# STA410 Week 6 Programming Assignment (5 points)

0. **Paired or individual assignment.** Create code solutions for these assignments either individually or in the context of a paired effort. 

   >  Seek homework partners in class, in course discussion board on piazza, etc.   
 
    
1. **Paired students each separately submit their (common) work, including (agreeing) contribution of work statements for each problem.**  
  
   > Students must work in accordance with the [University of Toronto’s Code of Behaviour on Academic Matters](https://governingcouncil.utoronto.ca/secretariat/policies/code-behaviour-academic-matters-july-1-2019) (and see also http://academicintegrity.utoronto.ca.); however, students working in pairs may share work without restriction within their pair.
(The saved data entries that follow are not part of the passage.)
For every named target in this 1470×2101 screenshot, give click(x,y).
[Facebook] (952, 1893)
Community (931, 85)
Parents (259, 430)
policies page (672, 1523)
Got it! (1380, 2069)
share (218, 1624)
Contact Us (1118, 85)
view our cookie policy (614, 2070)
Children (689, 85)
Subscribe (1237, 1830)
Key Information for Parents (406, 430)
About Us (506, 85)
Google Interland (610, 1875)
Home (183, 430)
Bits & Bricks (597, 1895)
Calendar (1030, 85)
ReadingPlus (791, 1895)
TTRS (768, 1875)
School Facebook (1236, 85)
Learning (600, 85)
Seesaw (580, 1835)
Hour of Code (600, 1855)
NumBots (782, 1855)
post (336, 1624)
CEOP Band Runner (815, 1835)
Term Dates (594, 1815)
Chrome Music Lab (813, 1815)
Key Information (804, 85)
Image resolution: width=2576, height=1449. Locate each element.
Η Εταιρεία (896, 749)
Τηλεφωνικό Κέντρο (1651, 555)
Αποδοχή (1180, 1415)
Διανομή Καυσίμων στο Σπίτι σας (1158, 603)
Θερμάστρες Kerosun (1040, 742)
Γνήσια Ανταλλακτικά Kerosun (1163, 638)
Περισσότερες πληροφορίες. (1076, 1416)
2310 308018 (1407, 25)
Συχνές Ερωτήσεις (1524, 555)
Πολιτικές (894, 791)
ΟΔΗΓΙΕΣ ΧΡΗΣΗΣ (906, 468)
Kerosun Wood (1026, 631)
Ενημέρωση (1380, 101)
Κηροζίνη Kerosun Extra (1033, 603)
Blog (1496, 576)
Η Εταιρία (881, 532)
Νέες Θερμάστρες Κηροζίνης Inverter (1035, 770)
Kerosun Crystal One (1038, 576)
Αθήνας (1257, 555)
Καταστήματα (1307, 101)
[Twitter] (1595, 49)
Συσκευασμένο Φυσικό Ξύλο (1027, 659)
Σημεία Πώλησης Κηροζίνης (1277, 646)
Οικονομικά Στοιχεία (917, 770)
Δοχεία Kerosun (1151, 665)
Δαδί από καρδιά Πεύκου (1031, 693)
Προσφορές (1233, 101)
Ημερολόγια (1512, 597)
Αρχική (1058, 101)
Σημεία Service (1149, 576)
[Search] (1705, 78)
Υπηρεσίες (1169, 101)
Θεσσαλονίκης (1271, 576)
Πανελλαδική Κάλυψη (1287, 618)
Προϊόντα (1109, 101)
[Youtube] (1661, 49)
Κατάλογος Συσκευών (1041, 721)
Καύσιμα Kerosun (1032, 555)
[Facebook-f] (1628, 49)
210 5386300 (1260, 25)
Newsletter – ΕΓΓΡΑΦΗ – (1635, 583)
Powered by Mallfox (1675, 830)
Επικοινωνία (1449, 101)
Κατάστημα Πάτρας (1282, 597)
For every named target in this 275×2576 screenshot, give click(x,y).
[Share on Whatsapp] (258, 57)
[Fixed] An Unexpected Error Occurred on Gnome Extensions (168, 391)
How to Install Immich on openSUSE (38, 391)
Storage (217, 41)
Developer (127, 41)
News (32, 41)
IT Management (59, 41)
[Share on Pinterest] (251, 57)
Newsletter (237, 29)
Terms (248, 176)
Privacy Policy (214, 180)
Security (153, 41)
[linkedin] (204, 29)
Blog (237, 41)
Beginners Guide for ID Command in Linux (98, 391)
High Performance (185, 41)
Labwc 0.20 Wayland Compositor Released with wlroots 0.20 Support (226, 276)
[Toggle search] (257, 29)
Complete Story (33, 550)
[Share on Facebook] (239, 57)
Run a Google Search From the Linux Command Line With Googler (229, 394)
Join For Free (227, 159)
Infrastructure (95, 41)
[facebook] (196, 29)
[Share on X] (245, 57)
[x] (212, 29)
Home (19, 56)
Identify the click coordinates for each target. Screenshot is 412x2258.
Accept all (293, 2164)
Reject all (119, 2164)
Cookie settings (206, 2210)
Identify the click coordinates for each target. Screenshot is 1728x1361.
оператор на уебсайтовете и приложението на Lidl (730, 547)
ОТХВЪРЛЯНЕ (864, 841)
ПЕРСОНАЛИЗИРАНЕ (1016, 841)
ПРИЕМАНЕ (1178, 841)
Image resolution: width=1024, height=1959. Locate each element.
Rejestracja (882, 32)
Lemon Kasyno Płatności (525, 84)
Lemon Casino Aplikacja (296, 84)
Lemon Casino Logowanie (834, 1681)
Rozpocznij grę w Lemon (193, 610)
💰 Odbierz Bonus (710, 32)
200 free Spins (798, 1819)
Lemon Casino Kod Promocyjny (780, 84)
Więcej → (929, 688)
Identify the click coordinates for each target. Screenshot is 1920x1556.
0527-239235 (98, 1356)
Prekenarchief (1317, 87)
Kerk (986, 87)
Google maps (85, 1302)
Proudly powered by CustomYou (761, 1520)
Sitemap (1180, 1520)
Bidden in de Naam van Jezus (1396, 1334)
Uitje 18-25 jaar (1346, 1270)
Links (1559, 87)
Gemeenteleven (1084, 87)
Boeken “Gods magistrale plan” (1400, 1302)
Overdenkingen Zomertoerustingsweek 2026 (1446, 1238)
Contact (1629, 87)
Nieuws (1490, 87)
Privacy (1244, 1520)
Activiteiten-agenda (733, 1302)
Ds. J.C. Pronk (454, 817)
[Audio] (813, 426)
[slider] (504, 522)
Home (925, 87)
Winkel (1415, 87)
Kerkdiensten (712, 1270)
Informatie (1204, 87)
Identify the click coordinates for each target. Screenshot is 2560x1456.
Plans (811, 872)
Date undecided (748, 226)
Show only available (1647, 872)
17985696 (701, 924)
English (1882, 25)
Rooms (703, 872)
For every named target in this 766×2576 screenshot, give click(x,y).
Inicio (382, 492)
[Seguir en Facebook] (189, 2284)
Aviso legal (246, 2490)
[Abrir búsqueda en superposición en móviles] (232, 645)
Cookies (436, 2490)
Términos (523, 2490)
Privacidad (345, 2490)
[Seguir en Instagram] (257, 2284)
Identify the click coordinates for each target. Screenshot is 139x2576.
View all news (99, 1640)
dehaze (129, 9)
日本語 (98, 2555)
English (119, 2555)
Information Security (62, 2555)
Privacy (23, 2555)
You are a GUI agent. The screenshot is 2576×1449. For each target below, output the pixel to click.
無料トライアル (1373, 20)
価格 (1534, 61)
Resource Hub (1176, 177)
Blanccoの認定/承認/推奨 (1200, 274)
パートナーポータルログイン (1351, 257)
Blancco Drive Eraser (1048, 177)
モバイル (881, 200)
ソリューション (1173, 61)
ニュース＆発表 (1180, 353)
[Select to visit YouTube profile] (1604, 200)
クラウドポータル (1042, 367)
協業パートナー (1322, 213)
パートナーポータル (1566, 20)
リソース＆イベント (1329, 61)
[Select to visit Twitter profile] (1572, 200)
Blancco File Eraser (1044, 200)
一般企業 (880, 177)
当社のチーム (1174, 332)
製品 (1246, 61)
Getting and sharing "hints" from other classmates is encouraged; but, the eventual code creation work and submission must be your own individual or paired creation.
      
2. **Do not delete, replace, or rearranged cells** as this erases `cell ids` upon which automated code tests are based.

   > The "Edit > Undo Delete Cells" option in the notebook editor might be helpful; otherwise, redownload the notebook (so it has the correct required `cells ids`) and repopulate it with your answers (assuming you don't overwrite them when you redownload the notebook).
  >> ***If you are working in any environment other than*** [UofT JupyterHub](https://jupyter.utoronto.ca/hub/user-redirect/git-pull?repo=https://github.com/pointOfive/sta410hw0&branch=master), [Google Colab](https://colab.research.google.com/github/pointOfive/sta410hw0/blob/master/sta410hw0.ipynb), or [UofT JupyterLab](https://jupyter.utoronto.ca/hub/user-redirect/git-pull?repo=https://github.com/pointOfive/sta410hw0&branch=master&urlpath=/lab/tree/sta410hw0), your system must meet the following versioning requirements 
   >>
   >>   - [notebook format >=4.5](https://github.com/jupyterlab/jupyterlab/issues/9729) 
   >>   - jupyter [notebook](https://jupyter.org/install#jupyter-notebook) version [>=6.2](https://jupyter-notebook.readthedocs.io/en/stable/) for "classic" notebooks served by [jupyterhub](https://jupyterhub.readthedocs.io/en/stable/quickstart.html)
   >>   - [jupyterlab](https://jupyter.org/install) version [>=3.0.13](https://github.com/jupyterlab/jupyterlab/releases/tag/v3.0.13) for "jupyterlab" notebooks  
   >>    
   >> otherwise `cell ids` mat not be supported and you will not get any credit for your submitted homework.
   >>
   >> You may check if `cell ids` are present and working by running the following command in a cell 
   >>
   >> `! grep '"id":' <path/to/notebook>.ipynb`
   >>
   >> and making sure the `cell ids` **do not change** when you save your notebook.
   
3. ***You may add cells for scratch work*** but if required answers are not submitted through the provided cells where the answers are requested your answers may not be marked.

 
4. **No cells may have any runtime errors** because this causes subsequent automated code tests to fail and you will not get marks for tests which fail because of previous runtime errors. 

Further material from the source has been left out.